Data for processing:
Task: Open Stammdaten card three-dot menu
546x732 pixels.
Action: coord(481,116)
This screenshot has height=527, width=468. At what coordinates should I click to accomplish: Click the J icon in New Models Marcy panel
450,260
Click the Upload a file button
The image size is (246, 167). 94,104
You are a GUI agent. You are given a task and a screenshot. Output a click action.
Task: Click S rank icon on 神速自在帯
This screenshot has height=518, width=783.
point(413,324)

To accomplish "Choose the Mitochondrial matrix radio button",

Exercise requirements: Complete, exact output of the records is expected.

Response box:
Task: Open Stammdaten card three-dot menu
546x732 pixels.
Action: coord(481,116)
This screenshot has height=527, width=468. At what coordinates should I click to accomplish: Click the J icon in New Models Marcy panel
450,260
Click the Upload a file button
The image size is (246, 167). 94,104
You are a GUI agent. You are given a task and a screenshot. Output a click action.
Task: Click S rank icon on 神速自在帯
This screenshot has height=518, width=783.
point(413,324)

To accomplish "Choose the Mitochondrial matrix radio button",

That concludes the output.